In a meeting at City Hall Wednesday, O’Brien, along with Councilmembers Tim Burgess and Sally Bagshaw, hosted a lunchtime discussion of what it would look like to put the cottage proposal back on the table. On his panel were four owners of the backyard cottages (officially called detached accessory dwelling units, or DADUs) and the Department of Planning and Development's senior urban planner, Nick Welch.

What, exactly, new legislation would accomplish may look like hair splitting. Backyard cottages are, after all, already allowed.

But the point is less about legalizing DADU development and more about incentivizing. Seattle’s got an affordability problem. If there was one takeaway from the Summer of HALA it’s that — at least in the view of developers, housing activists and most elected officials — the city needs to get denser, even if only nominally. The thought is a straight out of Economics 101 — more supply will push down price. DPD says that if only 5 percent of owners of the 75,000 eligible single-family lots in the city built DADUs, the city would get a roughly 4,000-unit bump in housing.

While many so-called “neighborhood activists” resisted — fiercely at times — the notion of generally allowing more units per lot, the DADU, as well as mother-in-law units, never saw quite the same backlash. In fact, at Wednesday’s lunch and learn, support for loosening regulations around backyard cottages was near unanimous. One public commenter, Bruce Barker, even proclaimed himself a “neighborhood activist” while simultaneously expressing support for the added backyard square footage.

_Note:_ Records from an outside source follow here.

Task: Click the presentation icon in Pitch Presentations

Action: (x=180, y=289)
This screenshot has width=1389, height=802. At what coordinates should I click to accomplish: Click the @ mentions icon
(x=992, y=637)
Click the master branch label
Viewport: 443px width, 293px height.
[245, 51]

The theory for why Seattle’s single-family homeowners build so few backyard cottages seems to focus on the headaches of doing so. DPD’s Welch outlined a list of common barriers, including the requirement for off-street parking, height limits, limits on backyard footprint, and maximum square footage. By loosening these rules, the hope is more people would build. O’Brien, who said he has heard concerns about bureaucratic obstacles, also suggested creating standard, out-of-the-box DADU packages that would include pre-approved plans for cottages as well as information on financing options. The idea is that interested parties wouldn’t have to repeat the burdensome permitting steps others had already gone through.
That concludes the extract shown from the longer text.